Queste confessioni forzate sono state usate contro di lui durante il processo, mentre non poteva essere rappresentato da un avvocato. Il suo arresto è avvenuto senza mandato e non è stato presentato tempestivamente davanti a un’autorità giudiziaria. Il suo processo non è stato conforme alle procedure legali: l’ufficiale investigativo non ha visitato la scena del crimine, non ha raccolto informazioni importanti relative alla vittima, le fonti che hanno fornito informazioni relative al crimine erano confidenziali, l’unità investigativa non ha potuto specificare i ruoli svolti da ciascun imputato nel crimine e le contraddizioni tra le dichiarazioni delle indagini. Abbas è stato torturato, minacciato, picchiato dal giorno del suo arresto e tutta la sua famiglia è stata insultata per motivi settari. Per questi motivi, il trattamento riservato ad Abbas è una violazione degli articoli 7, 9, 10, 14, 18 e 19 del Patto internazionale sui diritti civili e politici e una significativa violazione della CAT.

Americans for Democracy & Human Rights in Bahrain (ADHRB) chiede al governo del Bahrain di rilasciare immediatamente e senza condizioni Abbas. Se le gravi condanne penali possono essere mantenute contro di lui, chiediamo che ogni nuovo processo sia condotto in conformità con gli standard internazionali per un processo equo. Inoltre, chiediamo che venga condotta un’indagine sulle accuse di tortura di Abbas, con l’obiettivo di chiamare a rispondere i responsabili, in particolare l’ufficiale Fawaz Al-Emadi e gli altri ufficiali coinvolti nella tortura di Abbas, e di porre fine alla politica di impunità in Bahrein.

Nel 2021 e nel 2022, la famiglia di Abbas ha presentato numerose richieste all’Ufficio Reclami della Procura, così come ad altre autorità, per rilasciare il figlio con una sentenza alternativa, ma non ha ricevuto alcuna risposta, nonostante mancassero solo tre o quattro anni alla sentenza di Abbas. . Abbas è ancora detenuto nella prigione di Jau, contrariamente a quanto le autorità promuovono rilasciando i prigionieri secondo la politica delle carceri aperte, delle pene alternative o della grazia reale.

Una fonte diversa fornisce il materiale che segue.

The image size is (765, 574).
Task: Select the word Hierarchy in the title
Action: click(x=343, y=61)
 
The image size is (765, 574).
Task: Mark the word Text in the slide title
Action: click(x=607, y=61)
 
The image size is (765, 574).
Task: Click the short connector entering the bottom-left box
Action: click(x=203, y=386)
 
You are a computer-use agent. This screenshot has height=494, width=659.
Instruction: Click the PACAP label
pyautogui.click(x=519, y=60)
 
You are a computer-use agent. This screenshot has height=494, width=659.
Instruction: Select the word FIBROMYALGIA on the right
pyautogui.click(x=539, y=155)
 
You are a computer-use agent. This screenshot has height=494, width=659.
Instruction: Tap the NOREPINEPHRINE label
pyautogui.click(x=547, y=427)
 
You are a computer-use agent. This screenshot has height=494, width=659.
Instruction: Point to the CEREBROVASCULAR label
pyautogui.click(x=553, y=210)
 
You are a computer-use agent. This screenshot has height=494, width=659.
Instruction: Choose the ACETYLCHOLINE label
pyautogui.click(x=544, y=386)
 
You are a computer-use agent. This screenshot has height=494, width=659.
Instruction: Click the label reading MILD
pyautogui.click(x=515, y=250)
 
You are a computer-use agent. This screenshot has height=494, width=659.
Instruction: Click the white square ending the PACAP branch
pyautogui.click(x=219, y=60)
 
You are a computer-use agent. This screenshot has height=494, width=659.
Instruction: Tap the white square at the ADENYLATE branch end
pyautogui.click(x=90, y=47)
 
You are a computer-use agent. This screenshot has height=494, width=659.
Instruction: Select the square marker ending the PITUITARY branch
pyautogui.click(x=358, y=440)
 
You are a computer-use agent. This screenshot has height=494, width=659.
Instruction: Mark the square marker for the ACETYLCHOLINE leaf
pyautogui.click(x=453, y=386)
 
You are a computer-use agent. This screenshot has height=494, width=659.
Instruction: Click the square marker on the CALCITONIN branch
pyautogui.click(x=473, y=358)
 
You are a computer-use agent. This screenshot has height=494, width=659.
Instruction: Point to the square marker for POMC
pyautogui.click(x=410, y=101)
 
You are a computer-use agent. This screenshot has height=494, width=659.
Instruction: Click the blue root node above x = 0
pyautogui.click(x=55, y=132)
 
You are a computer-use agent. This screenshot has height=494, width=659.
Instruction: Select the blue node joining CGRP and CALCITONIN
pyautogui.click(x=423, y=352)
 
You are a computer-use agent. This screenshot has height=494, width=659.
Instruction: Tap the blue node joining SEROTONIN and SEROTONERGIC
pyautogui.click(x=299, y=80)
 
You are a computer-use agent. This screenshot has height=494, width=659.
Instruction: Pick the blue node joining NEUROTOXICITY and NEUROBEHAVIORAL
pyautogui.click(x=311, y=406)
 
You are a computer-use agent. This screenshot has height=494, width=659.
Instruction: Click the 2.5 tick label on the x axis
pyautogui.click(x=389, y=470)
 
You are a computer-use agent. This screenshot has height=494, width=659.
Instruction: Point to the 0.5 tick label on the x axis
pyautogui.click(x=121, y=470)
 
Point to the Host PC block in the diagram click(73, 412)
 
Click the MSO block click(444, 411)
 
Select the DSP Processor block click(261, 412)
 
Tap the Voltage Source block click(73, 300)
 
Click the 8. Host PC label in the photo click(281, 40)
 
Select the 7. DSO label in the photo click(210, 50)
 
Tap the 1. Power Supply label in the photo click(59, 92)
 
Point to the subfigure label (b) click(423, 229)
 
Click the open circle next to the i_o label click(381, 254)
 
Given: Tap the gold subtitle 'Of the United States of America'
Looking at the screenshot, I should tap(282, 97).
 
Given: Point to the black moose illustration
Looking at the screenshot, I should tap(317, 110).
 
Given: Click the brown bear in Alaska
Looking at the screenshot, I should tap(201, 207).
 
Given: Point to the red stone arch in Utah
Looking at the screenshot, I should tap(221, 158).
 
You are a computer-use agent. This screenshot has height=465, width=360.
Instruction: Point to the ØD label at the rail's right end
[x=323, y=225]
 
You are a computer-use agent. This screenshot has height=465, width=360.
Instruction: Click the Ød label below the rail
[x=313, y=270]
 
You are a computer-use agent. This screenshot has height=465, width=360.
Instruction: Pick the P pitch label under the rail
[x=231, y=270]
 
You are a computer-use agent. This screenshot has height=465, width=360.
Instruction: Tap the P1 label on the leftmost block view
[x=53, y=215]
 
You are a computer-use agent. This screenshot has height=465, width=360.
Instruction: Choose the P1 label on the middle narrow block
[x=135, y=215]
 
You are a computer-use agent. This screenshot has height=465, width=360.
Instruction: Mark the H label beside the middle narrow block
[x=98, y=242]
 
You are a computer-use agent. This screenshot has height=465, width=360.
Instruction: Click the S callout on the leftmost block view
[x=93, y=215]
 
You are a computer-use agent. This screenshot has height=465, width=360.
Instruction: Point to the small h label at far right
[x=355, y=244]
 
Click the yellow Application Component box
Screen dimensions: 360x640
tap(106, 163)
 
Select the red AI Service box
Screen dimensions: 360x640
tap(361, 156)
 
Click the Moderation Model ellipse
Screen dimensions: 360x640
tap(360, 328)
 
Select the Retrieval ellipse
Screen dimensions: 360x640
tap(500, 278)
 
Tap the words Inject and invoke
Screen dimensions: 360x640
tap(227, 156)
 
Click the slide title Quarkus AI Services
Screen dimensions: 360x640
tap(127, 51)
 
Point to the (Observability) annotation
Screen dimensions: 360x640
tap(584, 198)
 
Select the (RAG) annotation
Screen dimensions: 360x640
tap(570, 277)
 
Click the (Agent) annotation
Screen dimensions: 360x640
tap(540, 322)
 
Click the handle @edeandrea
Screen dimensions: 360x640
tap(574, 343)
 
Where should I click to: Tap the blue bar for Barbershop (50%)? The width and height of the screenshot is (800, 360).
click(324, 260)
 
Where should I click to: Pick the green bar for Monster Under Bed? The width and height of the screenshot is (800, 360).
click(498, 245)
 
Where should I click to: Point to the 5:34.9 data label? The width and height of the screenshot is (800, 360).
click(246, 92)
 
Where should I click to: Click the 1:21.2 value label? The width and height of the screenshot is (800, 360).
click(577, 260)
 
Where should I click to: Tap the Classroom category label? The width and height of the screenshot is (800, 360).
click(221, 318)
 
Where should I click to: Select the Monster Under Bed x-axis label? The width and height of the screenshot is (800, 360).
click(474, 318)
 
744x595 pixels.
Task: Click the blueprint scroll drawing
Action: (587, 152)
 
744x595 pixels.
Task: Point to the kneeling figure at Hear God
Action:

[1] Il 28 novembre 2013, le autorità del carcere di Jau hanno attaccato l’edificio 1 della prigione, noto come edificio di isolamento e anche come edificio Al-Amal. L’attacco è iniziato quando un detenuto nel braccio della morte, Ali Al- Tawil, è stato sottoposto a percosse da parte delle autorità. Altri prigionieri hanno contestato i maltrattamenti e le torture subite da Al-Tawil, dando vita a un movimento di protesta. Di conseguenza, la maggior parte dei prigionieri è stata aggredita e sottoposta a pestaggi, oltre a essere trasferita in isolamento.